PROVIDED PASSAGE:
########################################
Anatole "Tolly" de Grunwald (25 December 1910 – 13 January 1967) was a Russian British film producer and screenwriter.

Biography 

De Grunwald was born in Saint Petersburg, Russia, the son of a diplomat (Constantin de Grunwald) in the service of Tsar Nicholas II of Russia. He was seven years old when his father was forced to flee with his family to France during the 1917 Bolshevik Revolution. He grew up in France and England, studied at Gonville and Caius College, Cambridge, where he edited a student magazine, The Europa, and attended the University of Paris (Sorbonne). He started his career in films by reading scripts for Gaumont-British. He then turned to screenwriting in 1939 for the British film industry and eventually became a producer.

He was appointed managing director of Two Cities Films, and later formed his own production company with his brother, Dimitri de Grunwald in 1946. De Grunwald contributed to the scripts of many of his productions, including The Winslow Boy (1948) and The Holly and the Ivy (1952). Most of his films were British productions, although in the 1960s, invited by MGM, he went to the United States where he produced several films, then returned to England for the remainder of his career. Anatole de Grunwald's final films included The V.I.P.s (1963) and The Yellow Rolls-Royce (1965). He worked in close collaboration with the director Anthony Asquith and the dramatist Terence Rattigan, with whom he made many films.
########################################
RECORDS:
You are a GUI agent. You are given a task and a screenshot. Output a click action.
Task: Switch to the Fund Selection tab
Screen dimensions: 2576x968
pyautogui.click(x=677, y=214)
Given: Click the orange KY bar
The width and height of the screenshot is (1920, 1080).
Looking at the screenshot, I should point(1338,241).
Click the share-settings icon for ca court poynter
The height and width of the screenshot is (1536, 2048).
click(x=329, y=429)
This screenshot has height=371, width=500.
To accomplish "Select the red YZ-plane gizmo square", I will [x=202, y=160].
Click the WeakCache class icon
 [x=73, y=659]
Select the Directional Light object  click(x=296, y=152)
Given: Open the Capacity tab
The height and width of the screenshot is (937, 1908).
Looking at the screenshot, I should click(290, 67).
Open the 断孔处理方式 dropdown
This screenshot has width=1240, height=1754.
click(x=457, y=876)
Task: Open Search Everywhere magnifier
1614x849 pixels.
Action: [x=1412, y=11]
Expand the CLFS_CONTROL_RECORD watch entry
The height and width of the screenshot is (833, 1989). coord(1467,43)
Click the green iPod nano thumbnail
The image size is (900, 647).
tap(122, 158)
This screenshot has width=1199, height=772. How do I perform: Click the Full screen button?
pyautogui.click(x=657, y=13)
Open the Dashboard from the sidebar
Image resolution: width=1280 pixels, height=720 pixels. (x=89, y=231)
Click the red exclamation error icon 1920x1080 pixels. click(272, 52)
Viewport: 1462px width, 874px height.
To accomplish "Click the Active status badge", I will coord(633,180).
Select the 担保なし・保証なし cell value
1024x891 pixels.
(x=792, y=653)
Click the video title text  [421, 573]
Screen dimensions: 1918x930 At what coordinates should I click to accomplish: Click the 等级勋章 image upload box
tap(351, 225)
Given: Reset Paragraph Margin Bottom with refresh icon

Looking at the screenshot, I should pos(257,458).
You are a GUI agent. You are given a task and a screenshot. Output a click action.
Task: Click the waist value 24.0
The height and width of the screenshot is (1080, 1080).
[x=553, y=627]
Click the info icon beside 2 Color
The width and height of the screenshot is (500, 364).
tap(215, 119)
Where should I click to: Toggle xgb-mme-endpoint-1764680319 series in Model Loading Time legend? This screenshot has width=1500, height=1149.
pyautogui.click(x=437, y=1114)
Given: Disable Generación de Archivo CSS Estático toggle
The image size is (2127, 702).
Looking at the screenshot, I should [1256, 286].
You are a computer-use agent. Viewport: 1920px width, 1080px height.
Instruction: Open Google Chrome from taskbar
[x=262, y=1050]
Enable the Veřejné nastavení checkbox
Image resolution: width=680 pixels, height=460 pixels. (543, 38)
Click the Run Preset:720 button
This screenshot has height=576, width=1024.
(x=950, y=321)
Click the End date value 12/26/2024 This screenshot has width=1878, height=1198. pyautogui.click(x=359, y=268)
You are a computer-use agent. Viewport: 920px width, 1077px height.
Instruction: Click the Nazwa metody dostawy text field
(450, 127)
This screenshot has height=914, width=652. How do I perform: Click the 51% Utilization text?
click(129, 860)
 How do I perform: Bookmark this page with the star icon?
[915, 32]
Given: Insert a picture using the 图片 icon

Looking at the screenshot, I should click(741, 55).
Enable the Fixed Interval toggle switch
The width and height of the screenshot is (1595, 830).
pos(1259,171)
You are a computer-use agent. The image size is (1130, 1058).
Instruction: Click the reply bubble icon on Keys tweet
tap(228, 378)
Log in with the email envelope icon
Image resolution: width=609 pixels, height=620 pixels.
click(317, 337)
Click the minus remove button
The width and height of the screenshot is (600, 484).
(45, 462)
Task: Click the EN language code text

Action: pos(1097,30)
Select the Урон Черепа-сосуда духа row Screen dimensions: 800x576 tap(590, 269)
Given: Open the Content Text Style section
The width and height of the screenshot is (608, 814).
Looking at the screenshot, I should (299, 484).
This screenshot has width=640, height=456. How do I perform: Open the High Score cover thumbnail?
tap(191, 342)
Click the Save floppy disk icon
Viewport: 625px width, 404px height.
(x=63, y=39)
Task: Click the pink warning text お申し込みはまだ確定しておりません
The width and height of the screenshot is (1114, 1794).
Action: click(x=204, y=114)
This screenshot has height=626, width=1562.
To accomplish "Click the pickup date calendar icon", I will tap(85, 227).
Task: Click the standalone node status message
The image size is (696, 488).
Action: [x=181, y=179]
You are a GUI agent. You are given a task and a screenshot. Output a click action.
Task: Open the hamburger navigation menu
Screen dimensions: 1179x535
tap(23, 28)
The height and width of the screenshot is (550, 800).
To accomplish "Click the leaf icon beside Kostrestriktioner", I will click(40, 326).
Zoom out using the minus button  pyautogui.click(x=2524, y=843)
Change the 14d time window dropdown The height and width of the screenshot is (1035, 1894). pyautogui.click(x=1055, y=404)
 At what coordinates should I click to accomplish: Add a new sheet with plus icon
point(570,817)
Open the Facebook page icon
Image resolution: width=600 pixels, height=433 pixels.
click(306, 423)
########################################
STATED GOAL: Decide whether each statement agrees with the de Grunwald biography, answering yes or no and quoting the words from the biography that settle it. 1. De Grunwald was born in Saint Petersburg. 2. De Grunwald formed his production company on his own in 1946. 3. De Grunwald began his film career by reading scripts for Gaumont-British. The data is separate material with no connection to the de Grunwald biography.

COMPLETED TASK:
1. Yes: "De Grunwald was born in Saint Petersburg, Russia"
2. No: "later formed his own production company with his brother, Dimitri de Grunwald in 1946"
3. Yes: "He started his career in films by reading scripts for Gaumont-British."